Second, it didn’t work in 2016. Not only did [Trump] lose the popular vote by almost 3 million ballots, but the data show that he almost certainly would have lost the Electoral College as well if not for former FBI Director James Comey announcing that he was reopening the probe into Hillary Clinton’s emails 11 days before the vote.

It also didn’t help his party in the 2018 midterms, when Trump spent months railing about an “invasion” by a caravan of refugees making their way north to the United States through Mexico.

Finally, it’s simply the case that nothing seems to move the needle on Trump’s popularity with the public, or lack thereof. Opinions are set. He ended 2019 with a 42.6 percent approval rating in FiveThirtyEight’s average, and today–after 100,000 mostly avoidable deaths, 40 million lost jobs and a couple of stock market sell-offs–that number stands at 42.6 percent.
I'll add a few more points. As I've been predicting, Trump has remained aloof (except on Twitter) and left the response to mayors and governors. Yesterday, many people expressed concern about a report that military troops were being mobilized in response to the unrest.
U.S. military police could be sent to George Floyd protests in Minneapolis under a law not used since the Rodney King riots, the Associated Press reported.

The Pentagon ordered the Army to ready personnel from North Carolina and New York for deployment in Minnesota amid unrest over the police killing of Floyd while he was in custody, according to the wire service.

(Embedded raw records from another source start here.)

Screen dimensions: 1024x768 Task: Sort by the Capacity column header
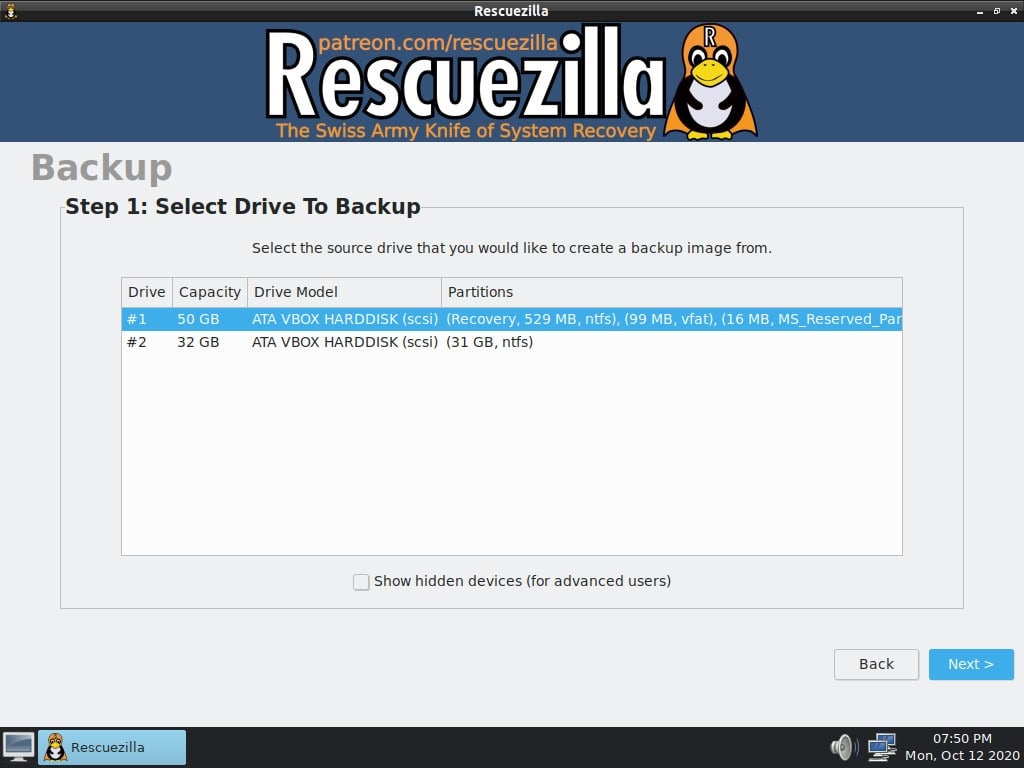(209, 292)
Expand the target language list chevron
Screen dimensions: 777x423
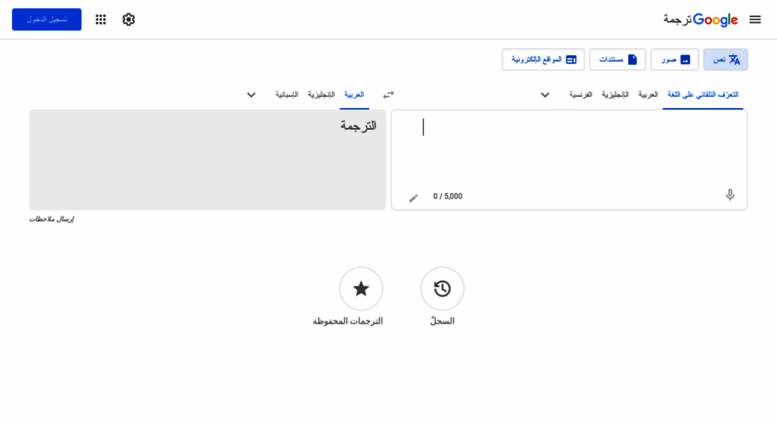click(251, 95)
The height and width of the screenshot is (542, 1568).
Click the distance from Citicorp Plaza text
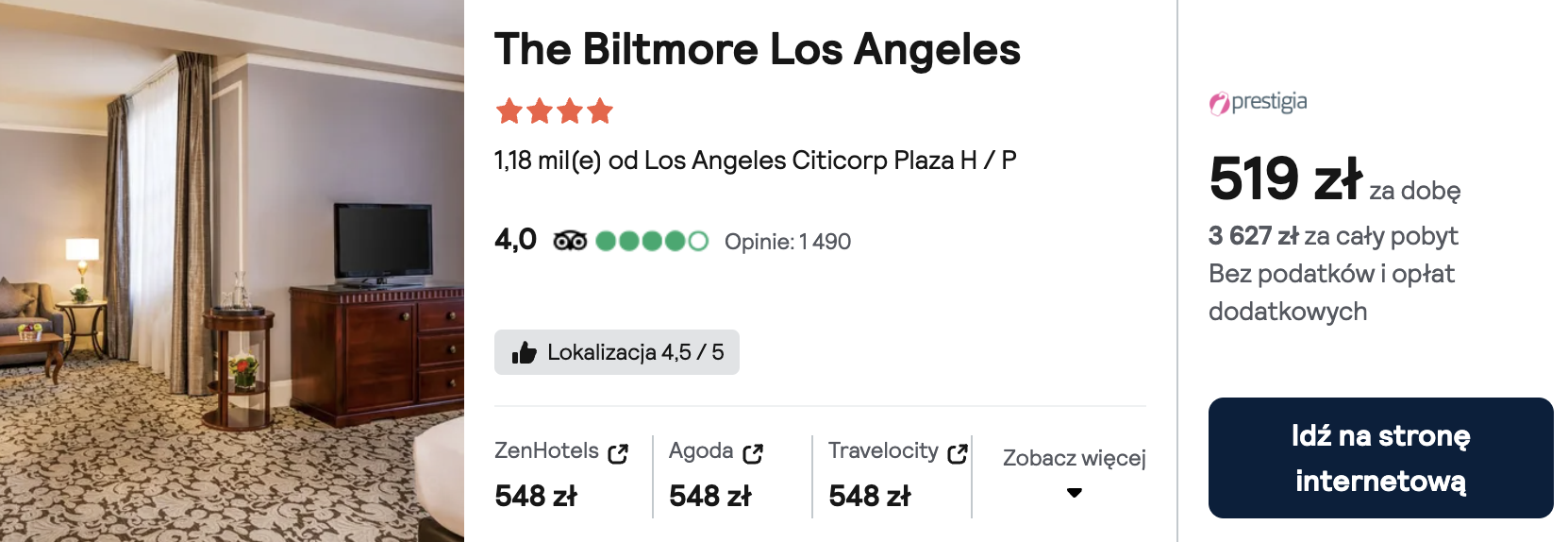click(x=755, y=161)
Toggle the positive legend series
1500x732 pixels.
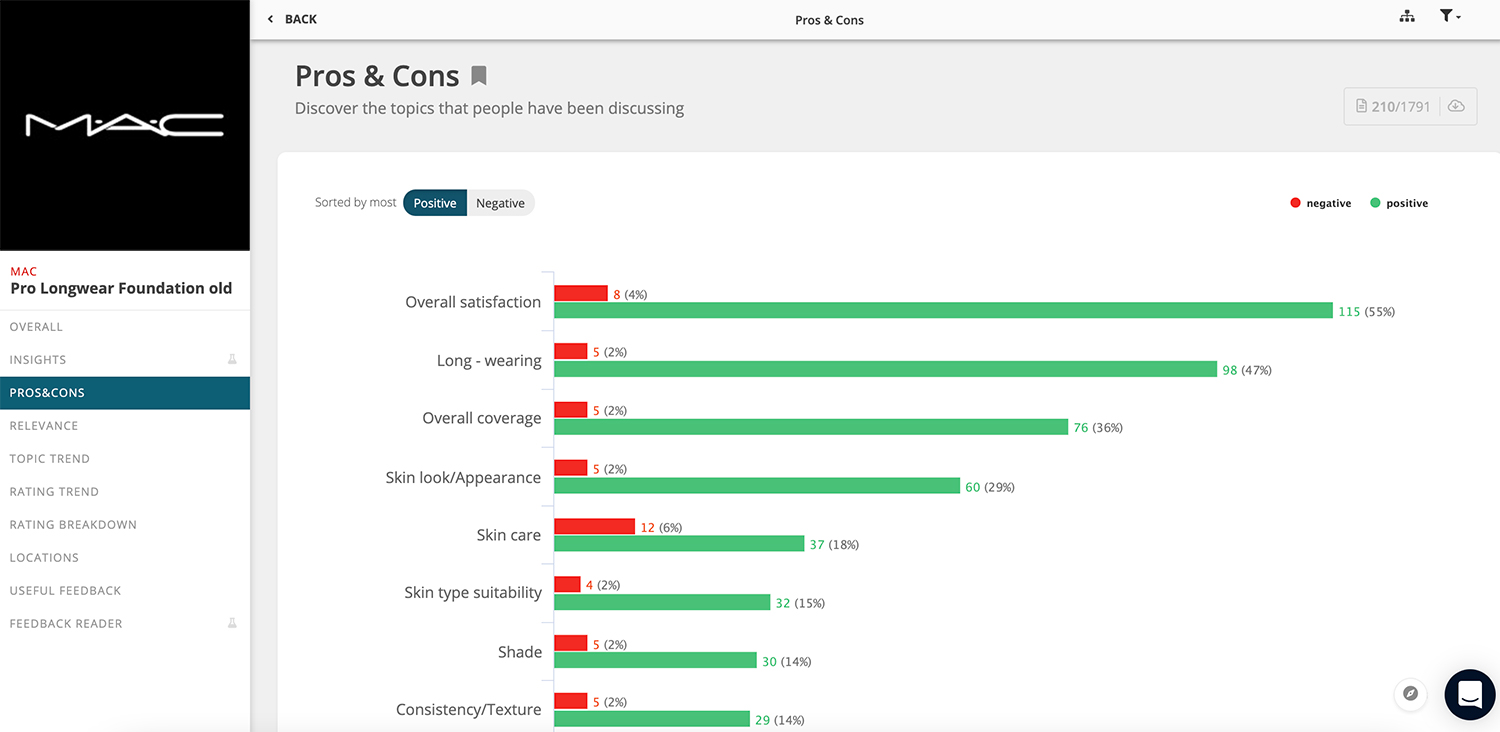pos(1399,203)
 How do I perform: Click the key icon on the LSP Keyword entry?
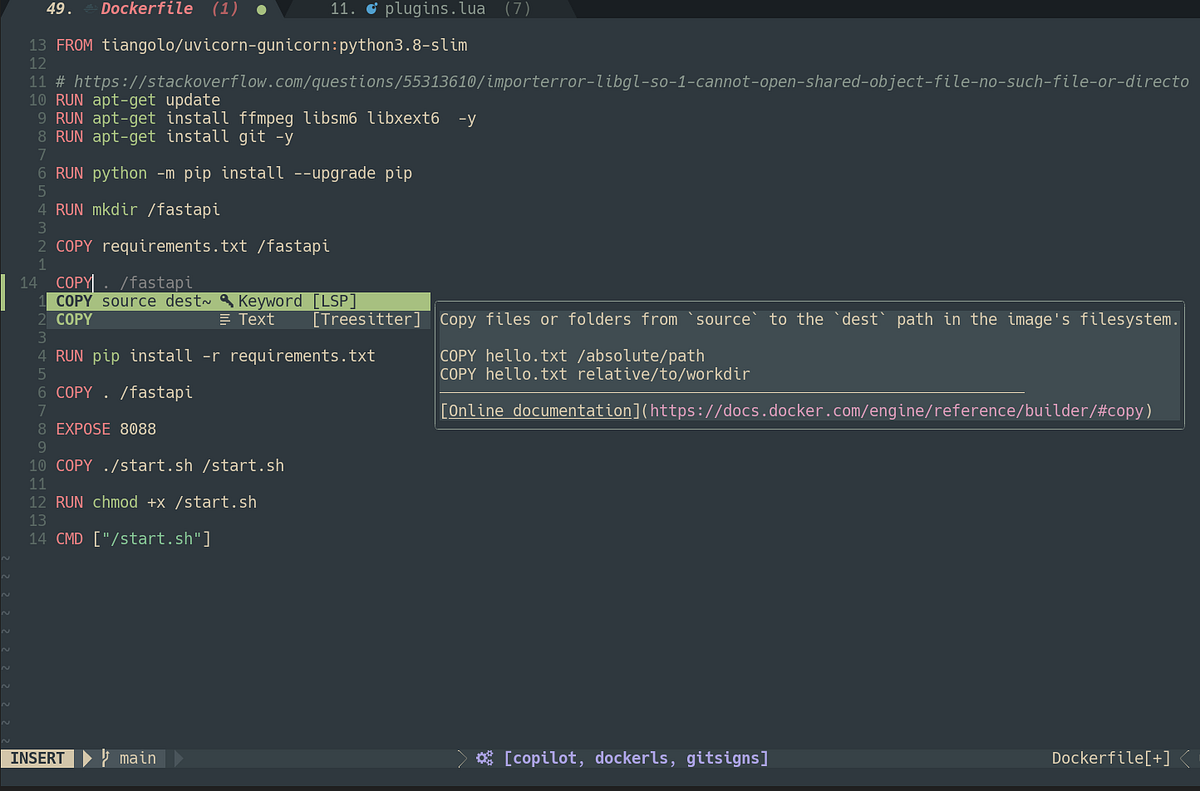(x=226, y=300)
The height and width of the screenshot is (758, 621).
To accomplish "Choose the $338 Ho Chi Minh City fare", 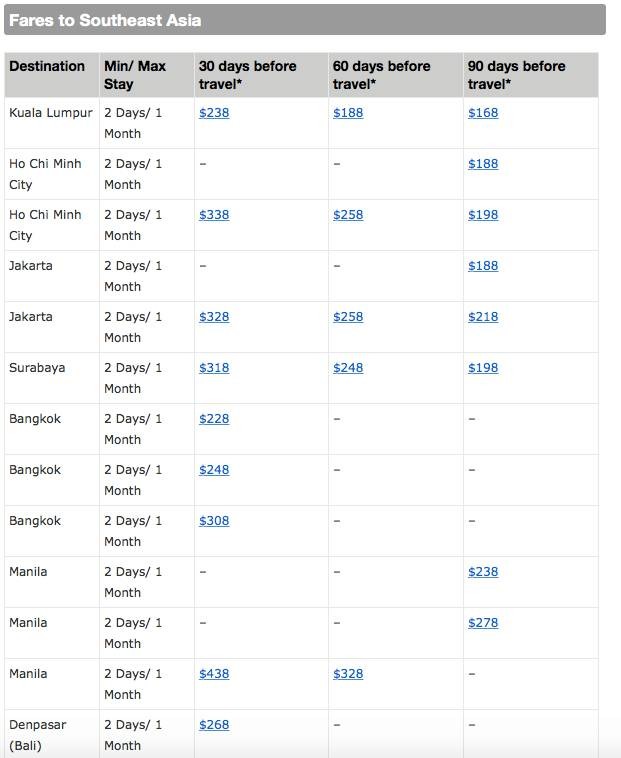I will (x=214, y=215).
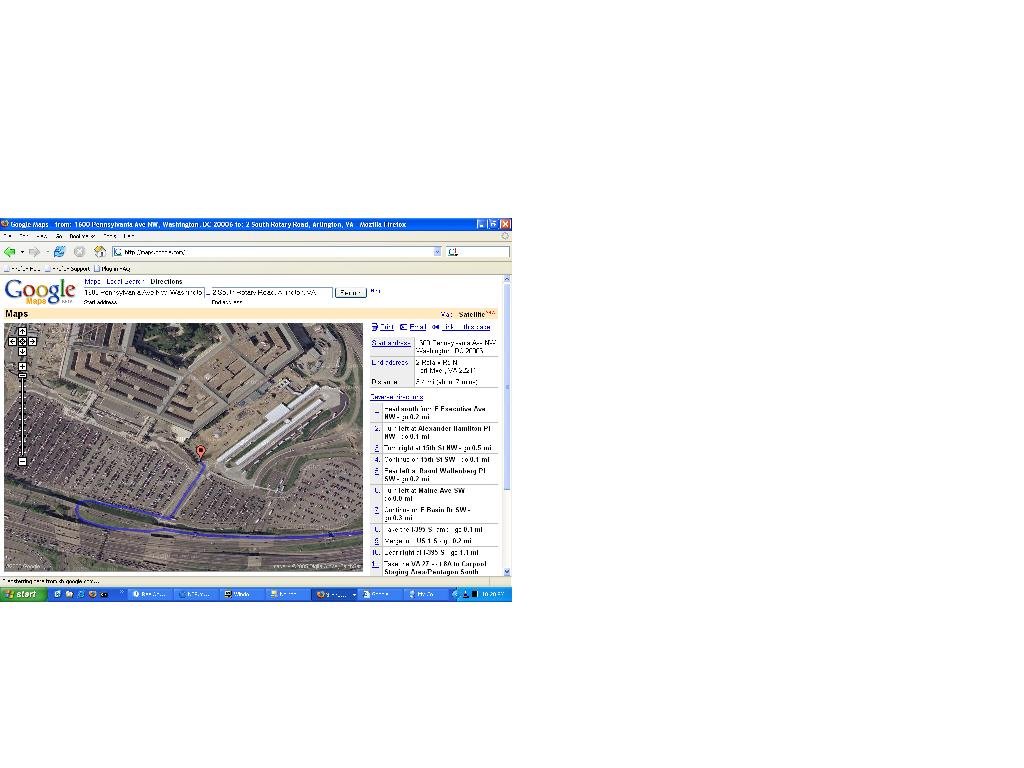
Task: Select the Local Search tab
Action: 125,282
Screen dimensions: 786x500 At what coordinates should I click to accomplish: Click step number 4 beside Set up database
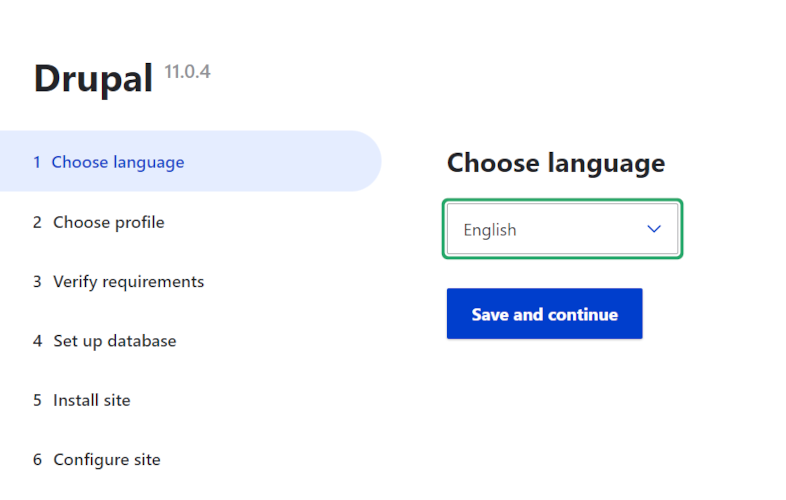[37, 341]
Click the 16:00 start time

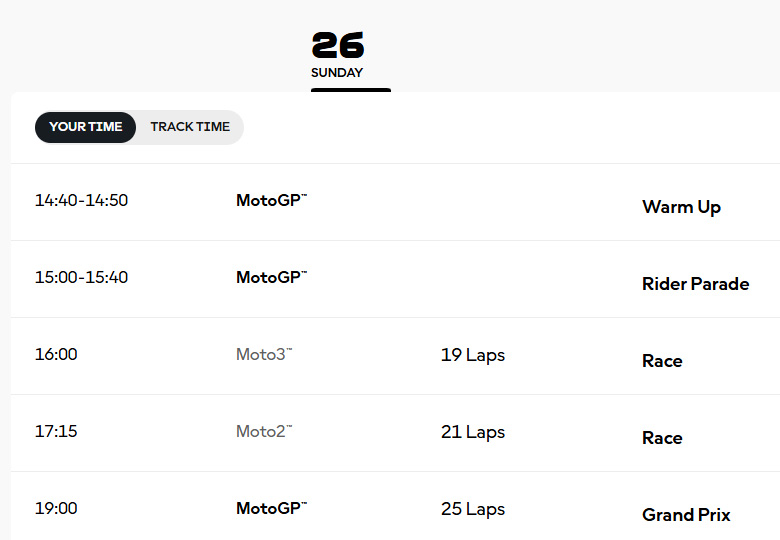pyautogui.click(x=56, y=354)
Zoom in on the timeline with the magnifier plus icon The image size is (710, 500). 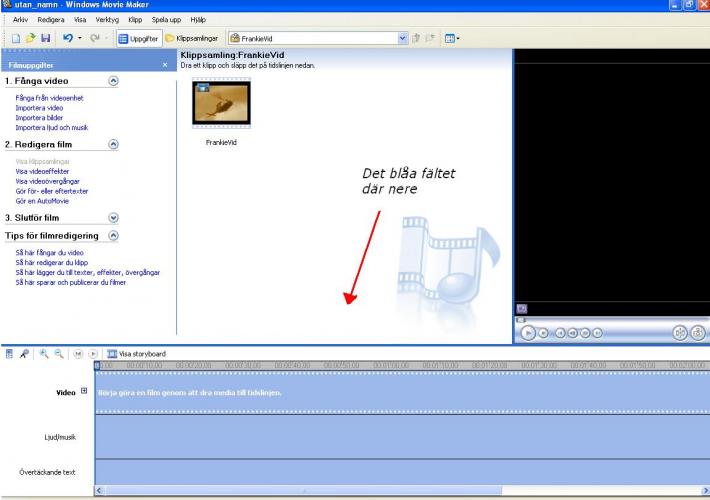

Three unnamed sources told AP that the soldiers from Fort Bragg and Fort Drum were expected to be ready for deployment within four hours of receiving an order to deal with the ongoing protests in Minneapolis.
But the troops won't deployed unless the state of Minnesota asks for them. They weren't deployed last night. The president who wouldn't use the Defense Production Act in the worst days of the coronavirus crisis so far also doesn't seem to want to challenge the laws and norms that prevent the military from being deployed against civilians.

Also, many people read a tweet from Trump on Saturday speculating on "MAGA NIGHT AT THE WHITE HOUSE???" as a call for a violent confrontation on the White House grounds between protesters and Trump supporters. But no such thing happened last night -- there were protests at the White House, but "National Guard troops, the U.S. Park Police and the Secret Service" -- just whom you'd expect -- "kept the demonstrators back from the president’s residence."

Trump doesn't want to be involved in this. He'd have to plan a brutal response. He'd have to think and make choices. That's work. He'd much rather blame Democratic politicians in tweets. If someone came to him with an off-the-shelf plan for a brutal crackdown, he could sign off on it and then go play golf. But no one can offer him an easy, lazy man's way to be brutal.

And it's not clear that he wants to be brutal. His campaign has him convinced that he'll win a surprisingly large percentage of the black vote this year, even though, according to a new Washington Post/ABC poll, his approval rating among African-Americans is 8%. For the moment, he's trying to be liked by (as he puts it) "the black people." He may also believe that acknowledging the unrest undermines his "I made America great again" rhetoric.

Finally, he's incapable of focusing. He couldn't stay focused on the coronavirus, and now he can't stay focused on the anger and unrest in America. (Must go to war with Twitter! Must withdraw from the WHO! Must fly to Florida twice to see the SpaceX launch!)

Unrest in America doesn't inevitably lead to Republican electoral victories. The riots in response to the Rodney King verdict happened in the spring of 1992, and Bill Clinton was elected half a year later. Joe Biden isn't as talented a speaker or politician as Clinton was then, but Trump is at least as incapable of an effective response as Poppy Bush was.

Circumstances could change, but I don't see 2020 as 1968. Trump pretends to be a strongman, but at a moment of turmoil that seems ideally suited to that approach, he doesn't seem at all like a tough guy or a guarantor of safety and security.